A fim de tentar compreender como se constroem as noções entorno da dengue na comunidade Parque Oswaldo Cruz, Márcia Lenzi analisou materiais informativos sobre a doença distribuídos pelo governo na área durante a epidemia de 2002 e o surto de 2005. Os folhetos foram reconhecidos por 51% dos consultados, mas 23% deles afirmaram não os terem lido. A análise mostrou que as ações de comunicação e educação são repetitivas, sazonais e padronizadas, desconsiderando aspectos sociais, culturais e históricos na elaboração de intervenções mais próximas à população.


“As mensagens se repetem, centradas nos cuidados com os reservatórios”, comenta a pesquisadora. “O discurso oficial científico é reconhecido e reproduzido, mas as representações da doença refletem que as informações são somente apreendidas e não compreendidas. Eles sabem que é preciso evitar água parada e o acúmulo de lixo, por exemplo, mas não entendem a razão dessas práticas, devido à falta de conhecimento sobre o ciclo do mosquito”. 

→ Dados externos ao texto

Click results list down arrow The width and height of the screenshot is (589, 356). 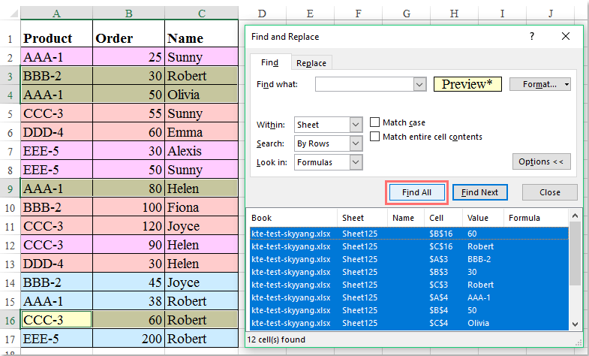point(575,324)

Parte do problema está na forma como o conhecimento é passado para a população. A área possui altas taxas de analfabetismo e um alto índice de pobreza. “A maioria dos participantes mencionou que os folhetos têm importância no conjunto das ações de prevenção, entretanto a TV foi o meio de comunicação preferencial para receber informações, já que a captação da mensagem não depende de leitura”, diz Márcia. “A falta de tempo foi a razão mais citada para justificar o desinteresse pelos folhetos, e a dificuldade de ler devido a pouca ou nenhuma instrução, foi  uma outra razão que embora não citada, foi percebida”.


A pesquisadora também observou que dados essenciais à compreensão da situação não são transmitidas a esses indivíduos. “Apesar de já haverem ocorrido três epidemias com óbitos por febre de dengue hemorrágica na região e, agora, a pior epidemia em número de casos que já tivemos, de 1991 a 2008, não há informação sobre sintomas de risco e febre de dengue hemorrágica para a população. As pessoas não sabem reconhecer o agravamento dos sintomas que alertam para a procura imediata de um médico, pois não há nenhuma divulgação sobre isso”.


Para Márcia, o grande desafio e contribuição da saúde pública é dar instrumentos à população de forma que ela tenha o direito a informações completas e adequadas a sua realidade, para que sejam compreendidas. “Folhetos e outdoors não são os meios mais apropriados”, esclarece. “Essa epidemia é mais do que prova que a população é refém da incompreensão e do desconhecimento do que é divulgado”. Mais do que quantidade, o que importaria realmente é a qualidade da informação, que deve ser adaptada ao público-alvo. “Ao planejar, é necessário que sempre se reflita sobre o direcionamento dessas campanhas, ou seja, quais os aspectos mais relevantes a serem informados e quais os veículos mais eficazes a serem utilizados para que a população possa se proteger, podendo com isso evitar internações e óbitos”.